Der Flakbunker St. Pauli wurde 1942 in nur 300 Tagen erbaut – unter dem Einsatz von Zwangsarbeitern. Als einer von zwei in Hamburg errichteten Flaktürmen diente er der Flugabwehr und bot bis zu 25.000 Menschen Schutz während der alliierten Luftangriffe. Die massive Konstruktion mit fünf Meter dicken Decken war als nahezu unzerstörbare Festung konzipiert und diente dem NS-Regime nicht nur militärisch, sondern auch propagandistisch, um die „Stärke“ des Dritten Reiches zu demonstrieren.

Nach dem Krieg verhinderte der große Wohnraummangel in Hamburg eine Sprengung des Bunkers. Stattdessen wurde er als Notunterkunft genutzt und viele Jahrzehnte später zum Medienzentrum umfunktioniert, in dem Kreative und Unternehmen wie Musikstudios und Clubs untergebracht waren und dies bis heute sind.
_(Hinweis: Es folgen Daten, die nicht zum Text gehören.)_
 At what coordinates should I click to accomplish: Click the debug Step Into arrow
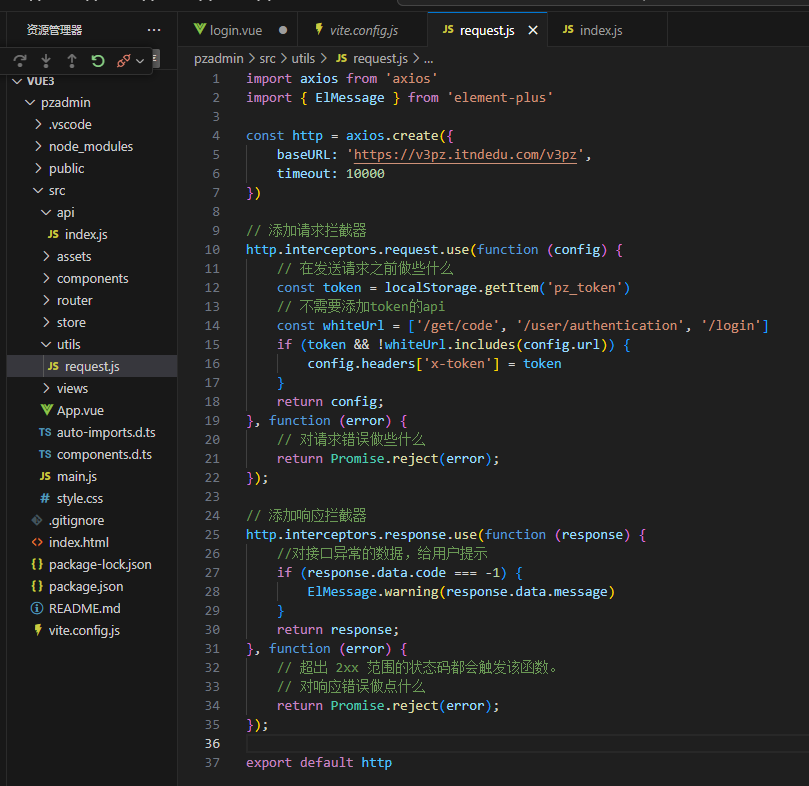[46, 61]
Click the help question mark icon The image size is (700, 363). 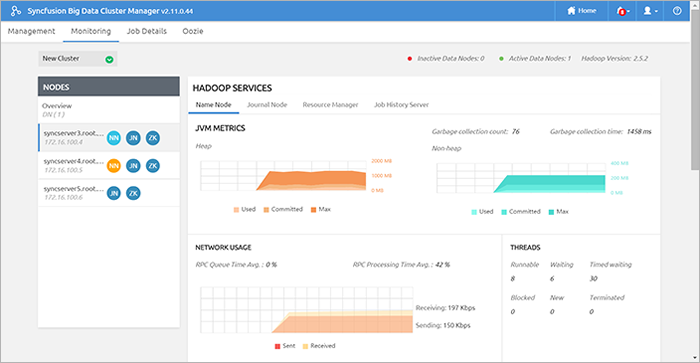[677, 11]
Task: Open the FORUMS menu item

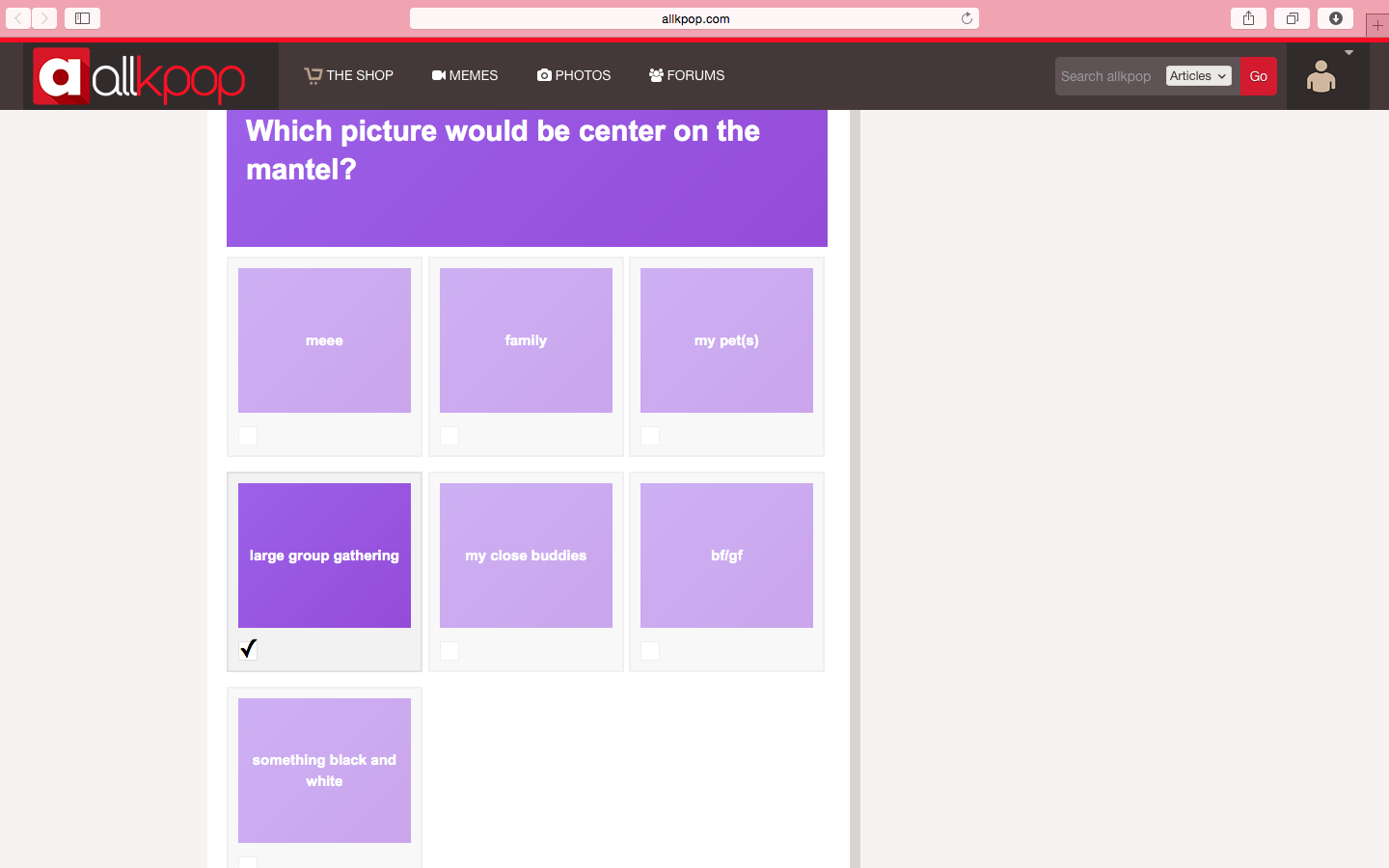Action: click(x=687, y=75)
Umfassende Umgestaltung ab 2017: Transformation zum „Grünen Bunker“

Im Jahr 2017 begann eine umfassende Umgestaltung des denkmalgeschützten Bauwerks. Ziel war es, den Bunker um fünf pyramidenartige Geschosse aufzustocken und ihn durch eine Begrünung in ein nachhaltiges Zentrum für Kultur, Natur und Gemeinschaft zu verwandeln. Mit einem Investitionsvolumen von rund 60 Millionen Euro wurde das Projekt von der Matzen Immobilien KG und Partnern umgesetzt.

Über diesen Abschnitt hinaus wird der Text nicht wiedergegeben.